J’ai appris qu’il sortait avec une fille, Murphy Muller elle s’appelle. Une partie de moi aimerait la prévenir que son mec est peut-être un peu déséquilibré mais finalement je ne dis rien. Les filles n’aiment pas les garçons gentils qui se mêlent de ce qui ne les regardent pas. Je pense qu’elle va bientôt avoir des problèmes.
Maddy : Il y avait un gars et une fille. Christian et Murphy. Enfermés dans un placard, vraisemblablement pour niquer. Sauf que la fille a pris peur et elle a commencé à hurler si fort qu’elle a réveillé tout le monde, même Jo. Ça lui a pas plu, à Jo, alors il a ouvert la porte et il a réglé son compte à Christian (qui savait se battre, le bougre a cassé le nez de Jo). Murphy a mis du temps à réagir, mais elle a déclaré que Christian n’était pas coupable et que tout était de sa faute. Avec les autres filles, on a d’abord pensé qu’il allait la violer mais comme on était fatiguées et défoncées, on a pas voulu prévenir les flics.
Murphy est sortie dehors, après un rapide coup d’œil à Christian (il gisait par terre, groggy) et je l’ai suivie. Il devait être deux heures, quelque chose comme ça et ça caillait à mort.

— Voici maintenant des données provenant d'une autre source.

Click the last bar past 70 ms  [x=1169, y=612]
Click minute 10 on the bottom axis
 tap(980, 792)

Murphy a contourné la salle des fêtes et elle a réussi à franchir une barrière et agripper les barreaux de l’échelle qui mène au toit. Je l’ai appelée une ou deux fois, je lui ai dit quelque chose comme « Reviens, la vie est cool » mais j’ai rapidement abandonné, à cause du froid ou simplement par flemme. Qu’elle saute, qu’elle se foute en l’air, ça me fait rien. De toute façon, j’ai le vertige.

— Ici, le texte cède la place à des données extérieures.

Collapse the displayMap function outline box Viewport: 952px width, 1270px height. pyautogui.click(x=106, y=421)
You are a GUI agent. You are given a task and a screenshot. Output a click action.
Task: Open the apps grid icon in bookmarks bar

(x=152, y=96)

Rutger : D’une certaine manière, Christian a grandi dans mon ombre. Papa me préférait, ce qui était parfaitement compréhensible étant donné mais capacités physiques et intellectuelles, mon ambition et mon habileté à me faire aimer des gens. Christian n’a jamais supporté ma supériorité naturelle. Moi, je lui disais juste qu’il était mon frère, et que par conséquent, tout irait bien, que je veillerai sur lui malgré son animosité à mon égard. Je ne suis pas rancunier.

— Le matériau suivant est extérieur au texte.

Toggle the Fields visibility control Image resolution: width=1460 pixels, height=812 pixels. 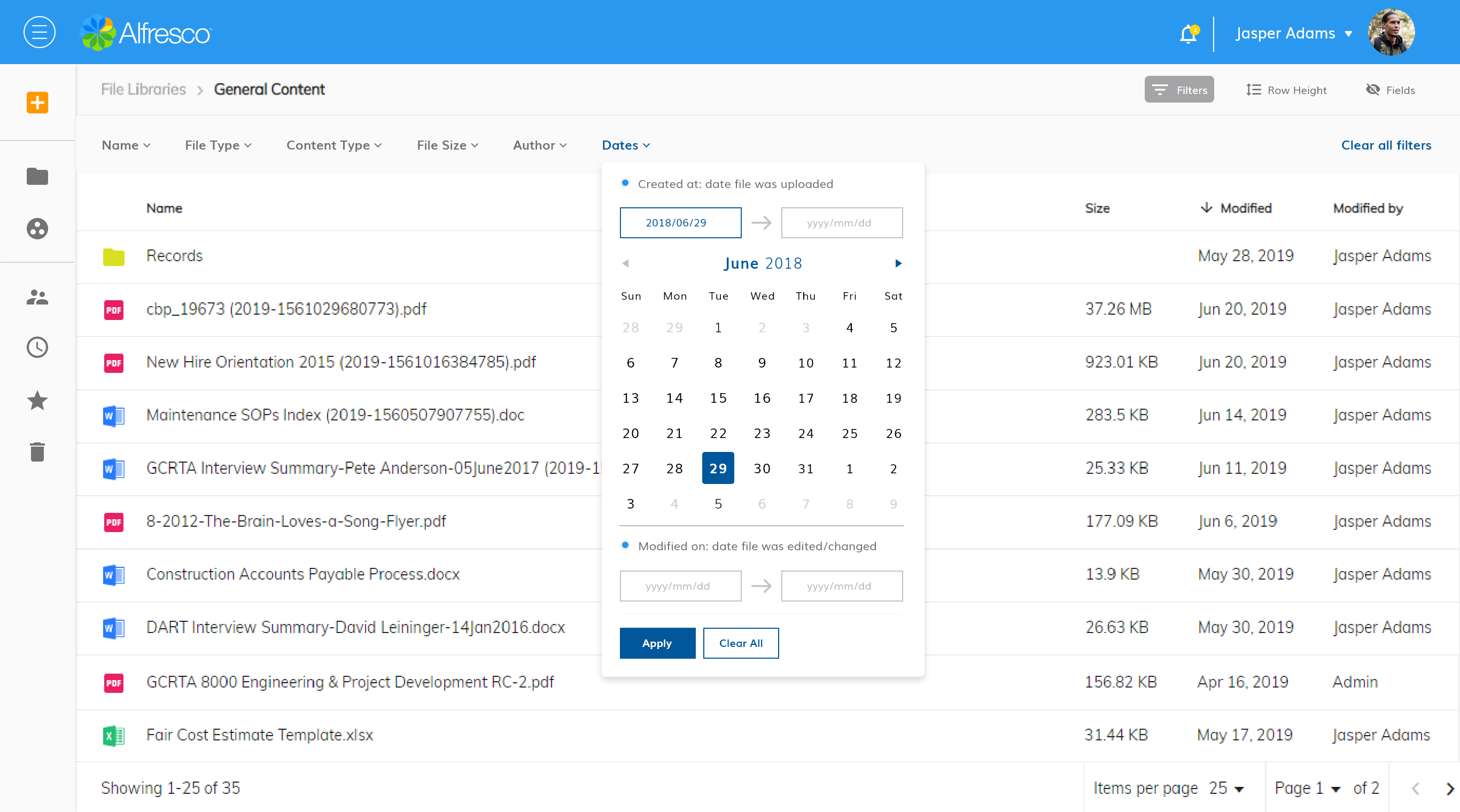[1391, 90]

Notre enfance, marquée par cette fausse-rivalité, a connu quelques moments de complicité. Je me souviens de cette fois où, pour m’impressionner, il a assommé un des chatons qui traînait autour de chez nous (immondes créatures que les chats, qui déposent leur pestilence partout sur leur passage) avec une pierre plate, jusqu’à que son crâne soit réduit en bouillie. Une autre fois, quand nous dînions en famille au Pierre et Jean, nous nous sommes introduits dans les cuisines et nous avons uriné dans la soupe que les serveurs devaient apporter à Tatie Anke (Tatie Anke a déclaré que la soupe était dé-li-cieuse). Hélas, Christian a toujours semblé poser des limites à nos gamineries, il n’osait jamais relever les défis les plus fous que je lui proposais. Je le traitais de lâche, de faible, mais il s’en fichait, il ne cédait pas. À ses douze ans, il a commencé à m’ignorer (à faire semblant, il était évidemment toujours jaloux) et ça a été la fin des défis. Mais entre temps… je sais ce qu’il a fait, je sais de quoi il est capable. Monsieur s’enferme derrière un masque de cynisme et d’indifférence, mais je suis son frère, je sais ce qui se cache sous sa coquille. Un petit serpent qui pourrait retourner le monde.